Em público, Alexandre Moraes deu 15 dias para Augusto Aras se manifestar na investigação contra Jair Bolsonaro por vazamento de documentos sigilosos do TSE. O ato seria rotineiro, exceto pelo processo em questão – e pela publicidade ostensiva da medida. Com o gesto, o ministro do STF obriga o PGR a se posicionar num caso polêmico, que envolve o homem que o levou ao topo da carreira no órgão.

O Bastidormostrou que a palavra de ordem do procurador-geral da República no caso é o silêncio – não que Moraes faça questão da opinião do MP, que é o titular de ações penais por força de lei – e que procuradores esperam saídas inventivas do PGR para não entrar em atrito com o capitão reformado.

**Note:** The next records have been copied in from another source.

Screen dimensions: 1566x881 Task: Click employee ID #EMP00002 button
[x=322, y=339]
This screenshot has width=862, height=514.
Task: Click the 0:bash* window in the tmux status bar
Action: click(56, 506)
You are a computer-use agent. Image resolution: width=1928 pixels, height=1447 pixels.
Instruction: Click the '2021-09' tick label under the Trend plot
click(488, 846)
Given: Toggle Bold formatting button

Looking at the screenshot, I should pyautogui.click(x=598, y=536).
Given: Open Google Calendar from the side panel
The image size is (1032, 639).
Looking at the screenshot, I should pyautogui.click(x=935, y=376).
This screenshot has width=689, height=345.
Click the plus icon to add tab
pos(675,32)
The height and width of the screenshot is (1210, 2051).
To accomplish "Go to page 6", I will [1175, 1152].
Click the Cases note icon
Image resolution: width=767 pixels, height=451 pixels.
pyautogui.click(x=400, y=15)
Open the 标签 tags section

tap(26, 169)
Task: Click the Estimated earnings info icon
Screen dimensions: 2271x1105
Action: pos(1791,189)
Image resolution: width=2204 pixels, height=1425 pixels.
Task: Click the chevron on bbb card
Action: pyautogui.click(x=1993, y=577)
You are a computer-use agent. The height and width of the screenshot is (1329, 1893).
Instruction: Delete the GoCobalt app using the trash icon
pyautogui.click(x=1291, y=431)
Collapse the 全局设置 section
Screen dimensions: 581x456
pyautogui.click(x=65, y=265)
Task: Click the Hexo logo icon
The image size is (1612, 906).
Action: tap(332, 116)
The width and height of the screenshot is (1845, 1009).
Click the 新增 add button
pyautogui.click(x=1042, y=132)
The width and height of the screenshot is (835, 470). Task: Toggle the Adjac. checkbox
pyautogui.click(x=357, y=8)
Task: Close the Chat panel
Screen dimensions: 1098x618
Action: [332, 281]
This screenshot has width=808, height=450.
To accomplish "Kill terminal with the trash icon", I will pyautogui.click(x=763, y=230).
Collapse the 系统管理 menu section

O pedido de manifestação feito por Moraes é mais um movimento do jogo de xadrez que ele disputa com Aras há algum tempo. O primeiro lance do ministro foi abrir uma investigação sem a participação da PGR, tornando-se responsável pela apuração e por julgar o caso – algo alheio ao sistema acusatório vigente no país.

Em seguida, após idas e vindas sobre a definição de data para que Bolsonaro depusesse à PF, Moraes obrigou o presidente a falar presencialmente às autoridades sem nem sequer ouvir a PGR. Foi ignorado. Rebateu o ataque do capitão reformado levantando o sigilo do caso, o que facilitou o trabalho da imprensa em expor o crime cometido pelo ocupante do Palácio do Planalto.

Agora, coloca Aras numa posição desconfortável. O PGR também terá que analisar notícia-crime apresentada por Randolfe Rodrigues questionando a ausência de Bolsonaro no depoimento.

É um jogo que antecede a investigação sobre vazamento de dados sigilosos. Moraes já cobrou de Aras o detalhamento de todas as informações sobre eventuais investigações contra o presidente.

O ministro considera esse levantamento “imprescindível”, mesmo que algumas apurações resultem em “futuro arquivamento”. A pressão tem sido tamanha que Aras divulgou nota à imprensa para dizer não ter qualquer “alinhamento sistemático” com Bolsonaro, mas “um trabalho que respeita a Constituição, as leis, o devido processo legal e não pratica a exploração midiática de casos em apuração”.

Reservadamente, o PGR já expressou incômodo com a postura de Moraes e com o afastamento do titular da ação penal das investigações tocadas pelo ministro contra Bolsonaro.